Sezione del documento →
Come certamente saprete, nel naufragio di un'imbarcazione piena di migranti affondata al largo della costa di Crotone sono morte più di 70 persone. Le circostanze in cui questo fatto è avvenuto sono state ampiamente discusse in questi ultimi dieci giorni, molto nel dettaglio, e non credo sia utile andare a ripercorrere le tappe principali di questa dialettica che si sono concentrate un po’ su tutti gli aspetti: dinamica, reazioni, responsabilità, soluzioni. Un vero e proprio balletto, anzi una danza macabra, tra rappresentanti del potere e media che non si è ancora esaurita e che ha dominato la scena coinvolgendo il pubblico, nel senso di spettatore.
Spettatore anche io, a distanza, mi sono trangugiato tutto. Le ricostruzioni, le dichiarazioni delle figure istituzionali, le polemiche sulle dichiarazioni del potere, le risposte alle polemiche sulle dichiarazioni del potere e così via. Un ammasso di informazioni che mi ha permesso di giungere ad un’idea abbastanza precisa sulla dinamica dei fatti ma anche di percepire uno strano sentimento di scollamento che ho sentito la necessità di indagare, a distanza di qualche giorno.

Materiale fornito →
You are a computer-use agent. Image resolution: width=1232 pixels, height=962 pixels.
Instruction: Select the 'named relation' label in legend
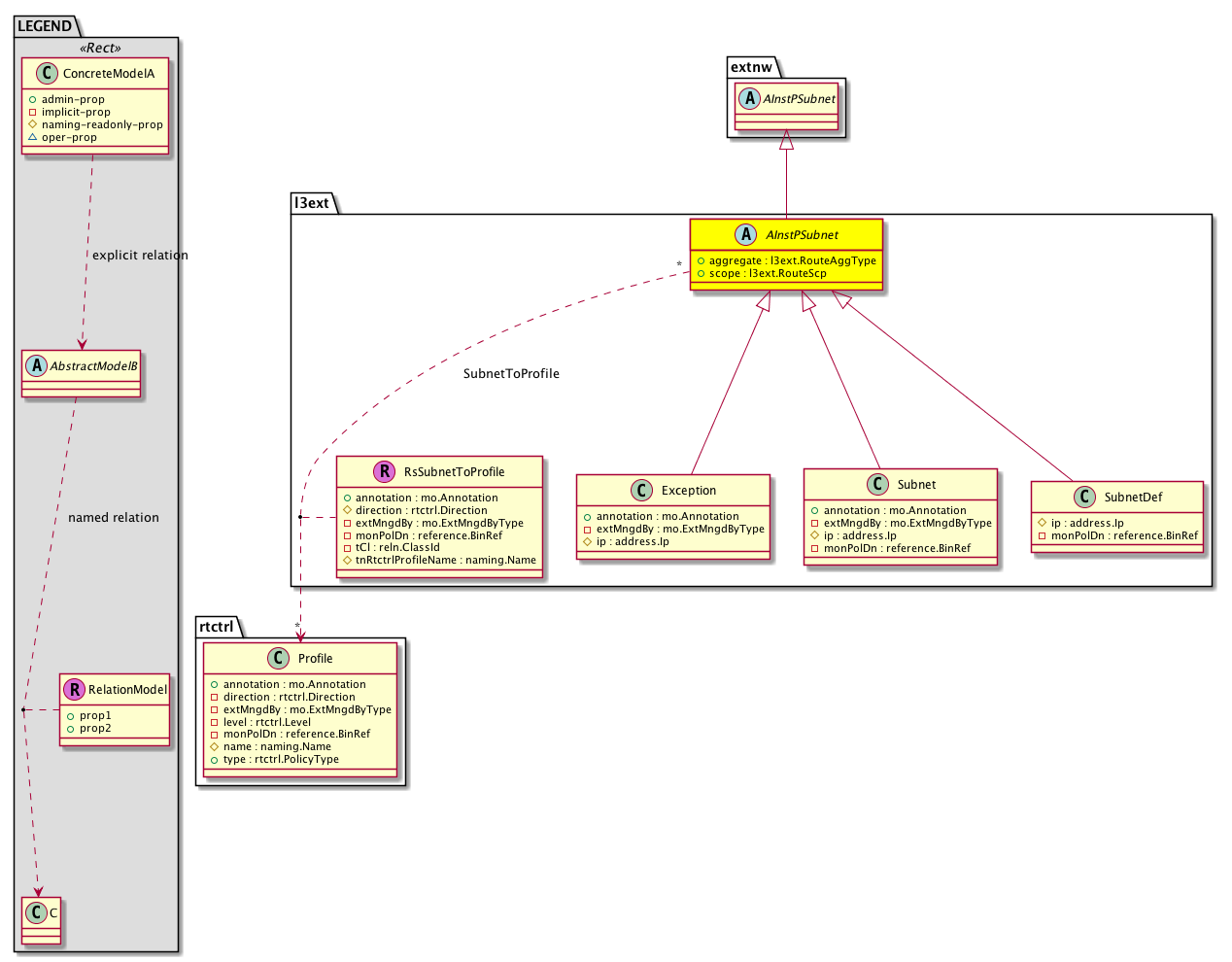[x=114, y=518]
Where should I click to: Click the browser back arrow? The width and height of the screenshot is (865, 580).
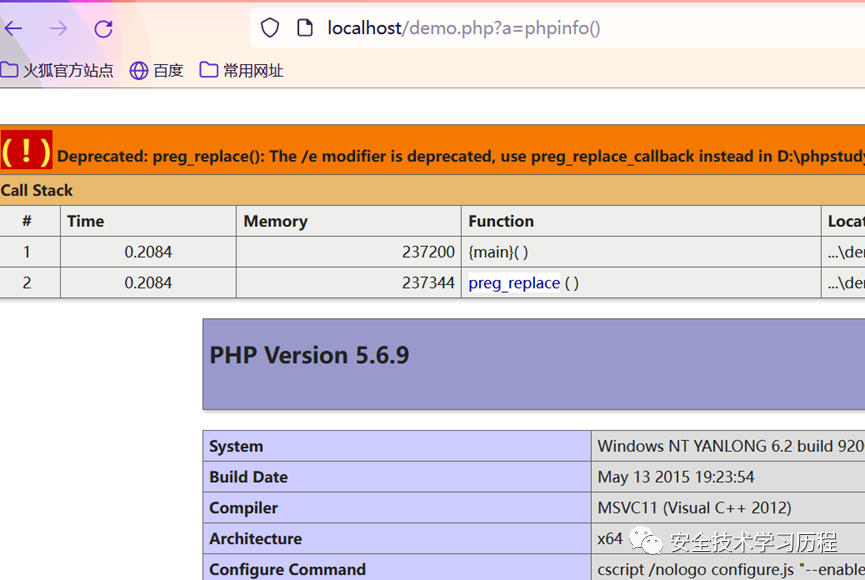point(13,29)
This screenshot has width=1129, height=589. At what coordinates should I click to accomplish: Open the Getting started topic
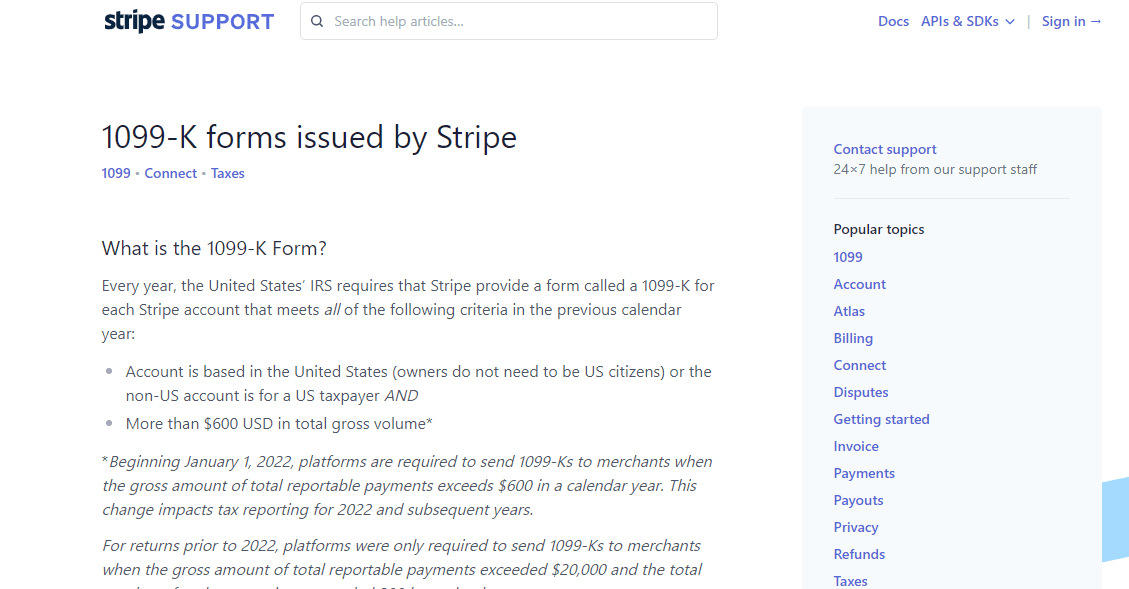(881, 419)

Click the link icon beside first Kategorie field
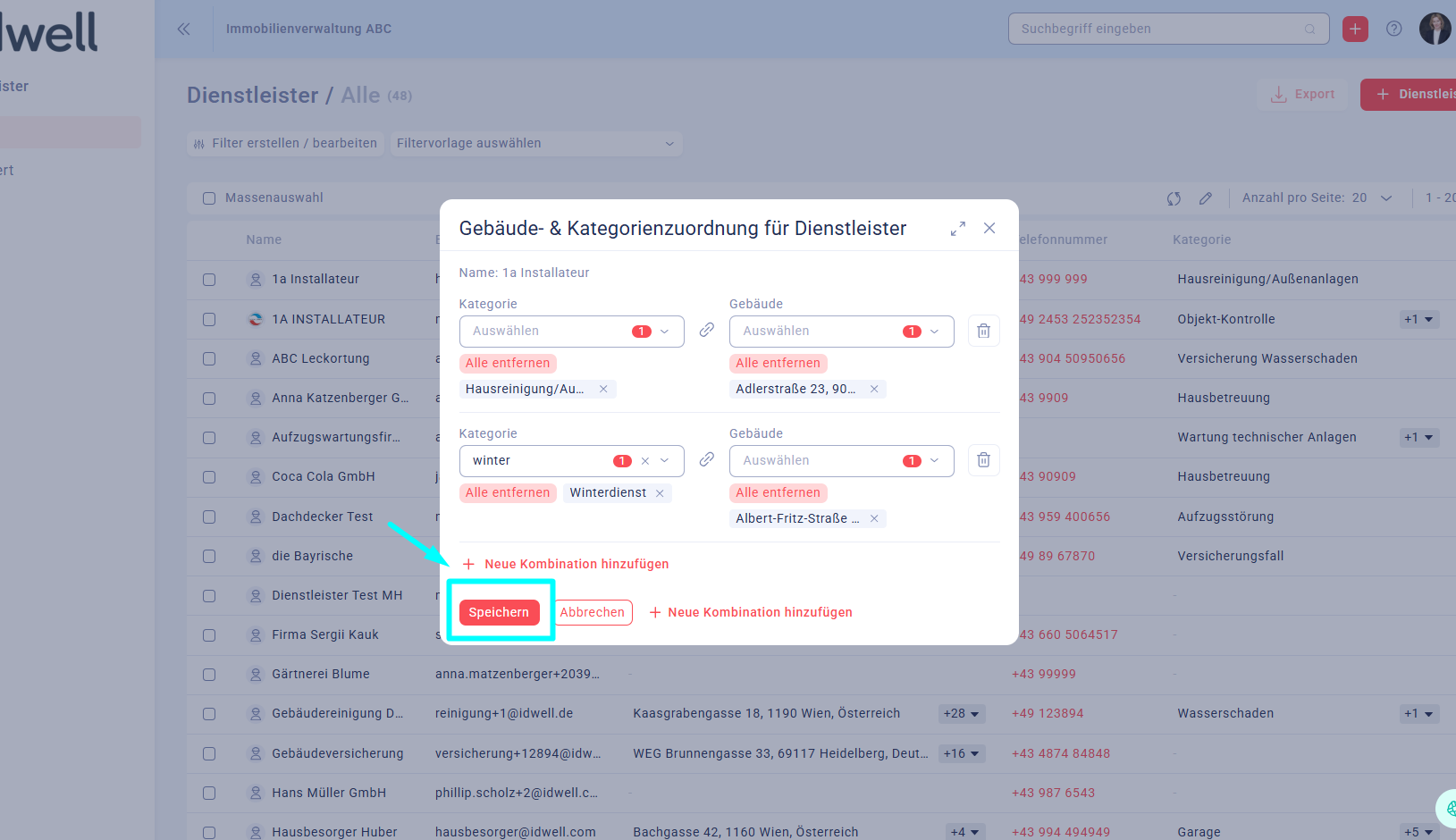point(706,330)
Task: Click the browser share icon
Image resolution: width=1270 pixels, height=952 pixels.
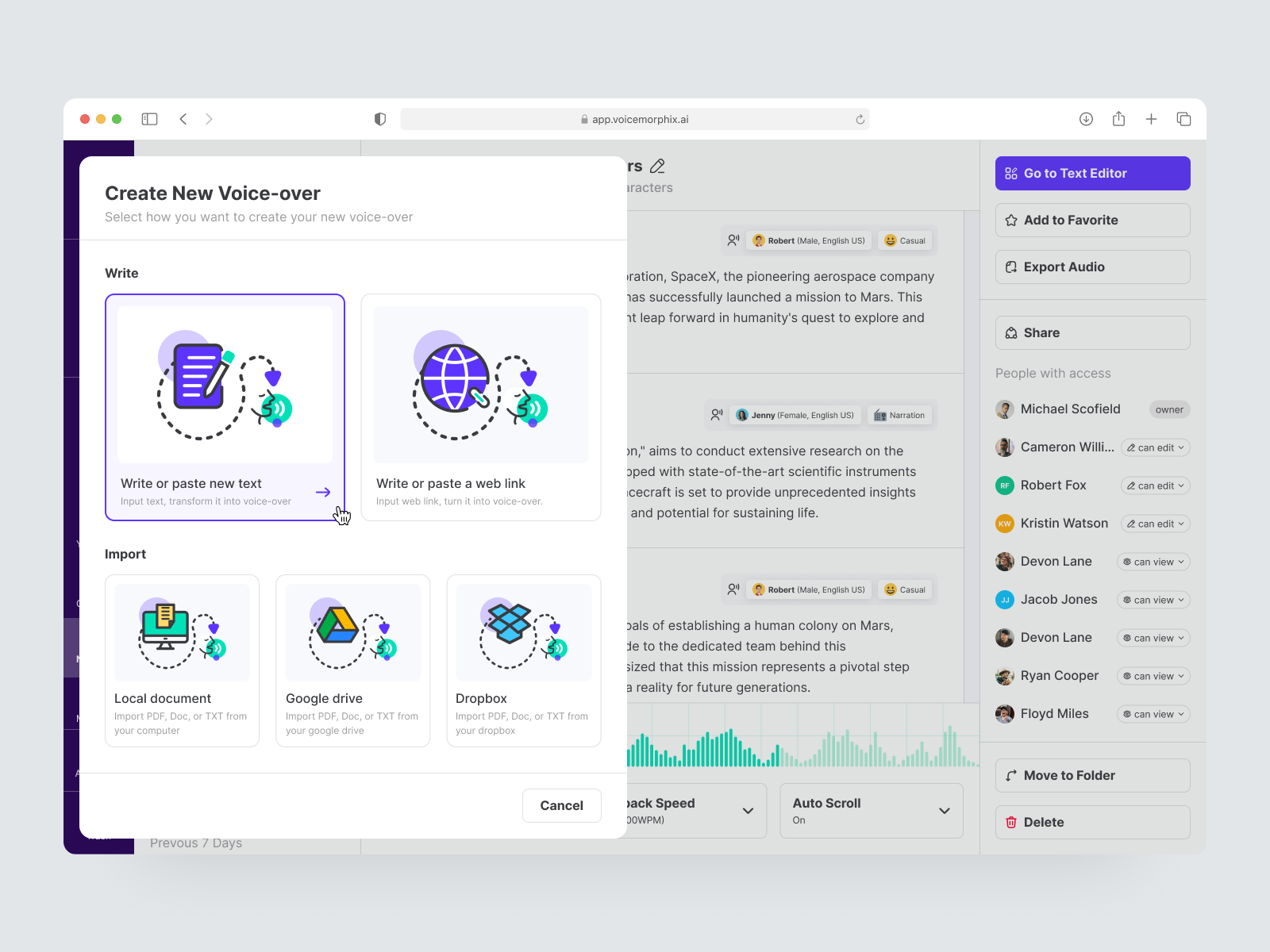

Cosa fare →
(A) Riporta parola per parola il passo del testo sul naufragio di Crotone da "Spettatore anche io, a" a "di qualche giorno.".
(B) Riprendi il testo sul naufragio di Crotone e continualo dopo l'ultima frase.

Risposte →
(A)
Spettatore anche io, a distanza, mi sono trangugiato tutto. Le ricostruzioni, le dichiarazioni delle figure istituzionali, le polemiche sulle dichiarazioni del potere, le risposte alle polemiche sulle dichiarazioni del potere e così via. Un ammasso di informazioni che mi ha permesso di giungere ad un’idea abbastanza precisa sulla dinamica dei fatti ma anche di percepire uno strano sentimento di scollamento che ho sentito la necessità di indagare, a distanza di qualche giorno.

(B)
Per compiere questa indagine personale sono partito dalle immagini che sono riuscite a resistire al frullato di informazioni al quale, suppongo come voi, mi sono intenzionalmente sottoposto. La prima immagine è quella del comitato istituzionale di cui faceva parte il Ministro degli Interni Piantedosi, accompagnato da alte cariche della Guardia di Finanza, sulla spiaggia di Cutro il giorno dopo il naufragio. Il mare ancora agitato sullo sfondo, l’esiguo drappello di persone vestite di grigio o in uniforme che si staglia in primo piano, figurine ritagliate e appiccicate lì, sulla battigia, anzi no, su una specie di passerella composta da blocchi di cemento. Il linguaggio non verbale dei loro corpi, le scarpe nere intonse del ministro - che non è stato capace di muovere neanche un passo verso una vera direzione ed è restato inchiodato per tutto il tempo al riparo perfino dalla sabbia - hanno generato in me la domanda: cosa diavolo stanno facendo lì?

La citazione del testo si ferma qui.